La revisione auto si prepara a cambiare profondamente con le nuove regole approvate dalla Commissione europea. La riforma introduce controlli molto più severi e tecnologici rispetto al passato, con verifiche che riguarderanno non solo le componenti meccaniche tradizionali ma anche software, sistemi elettronici e dispositivi di sicurezza avanzati.
L’obiettivo dell’Unione Europea è garantire che le automobili mantengano nel tempo gli standard di sicurezza e ambientali previsti al momento dell’omologazione.
Controlli più rigidi sui sistemi elettronici
Una delle principali novità riguarda gli Adas, i sistemi elettronici di assistenza alla guida ormai presenti sulla maggior parte delle vetture moderne.
Durante la revisione verranno effettuati controlli approfonditi su radar, telecamere, sensori per la frenata automatica e dispositivi collegati agli airbag e alla sicurezza attiva.
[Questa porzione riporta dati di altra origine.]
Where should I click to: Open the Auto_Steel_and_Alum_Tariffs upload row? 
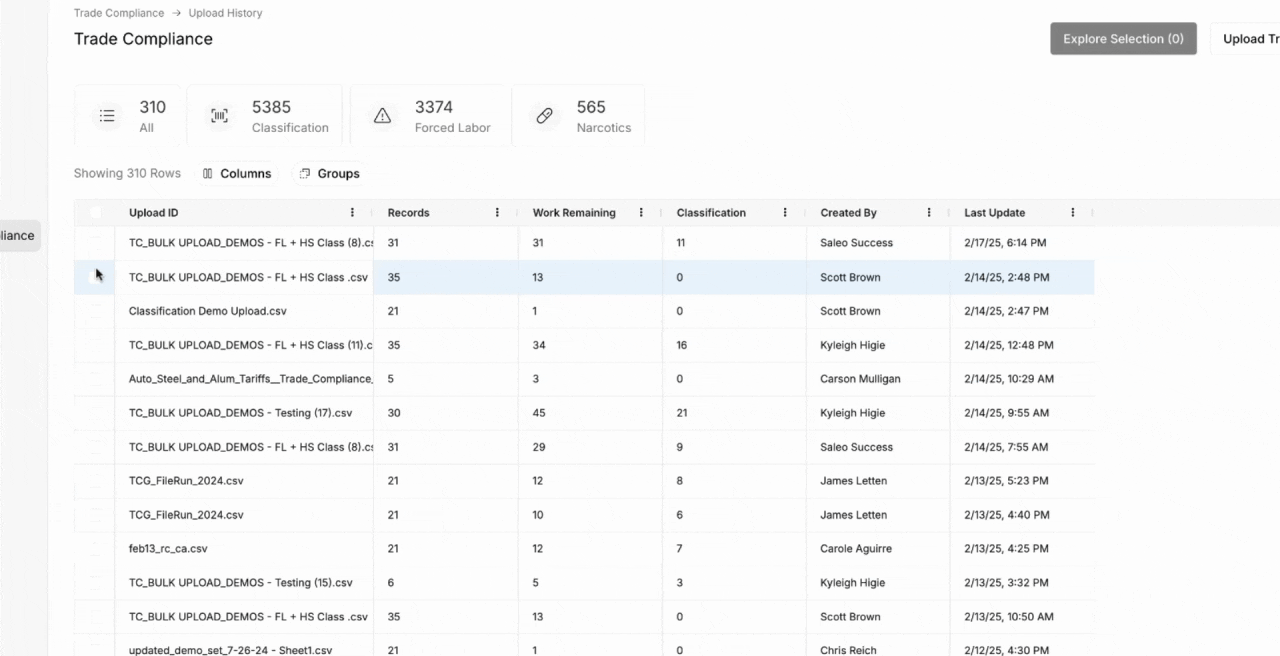point(250,379)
Le officine dovranno inoltre verificare il corretto funzionamento delle centraline elettroniche e accertare che il software del veicolo non sia stato alterato.
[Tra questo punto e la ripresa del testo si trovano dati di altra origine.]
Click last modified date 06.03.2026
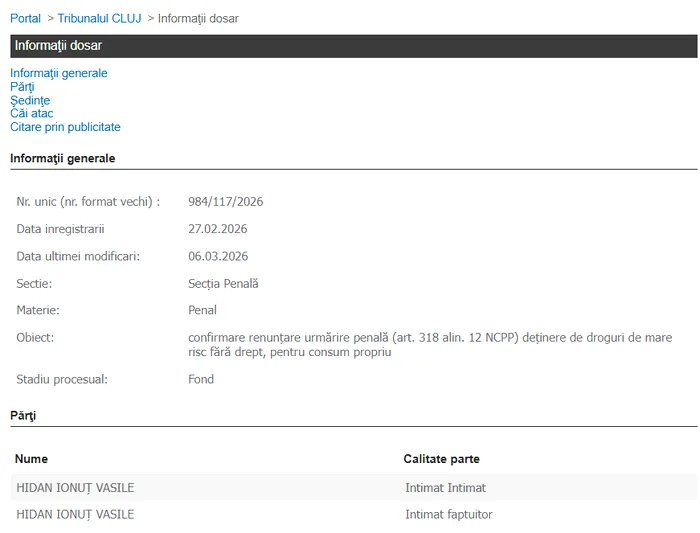Viewport: 700px width, 533px height. (x=217, y=256)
Per superare la revisione sarà quindi necessario dimostrare il pieno funzionamento dell’intero sistema digitale dell’auto.
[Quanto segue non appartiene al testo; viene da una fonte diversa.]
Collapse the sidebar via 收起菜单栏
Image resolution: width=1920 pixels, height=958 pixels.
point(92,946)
Nuove verifiche per auto elettriche e ibride
La riforma introduce controlli specifici anche per le auto elettriche e ibride.
Le verifiche riguarderanno soprattutto gli impianti ad alta tensione, i sistemi di gestione termica e le componenti elettroniche che regolano le batterie.
I tecnici dovranno controllare che tutti i dispositivi di sicurezza funzionino correttamente per evitare rischi legati a cortocircuiti o anomalie elettriche.
Secondo gli operatori del settore, l’aumento della complessità tecnica potrebbe comportare costi più elevati per gli automobilisti.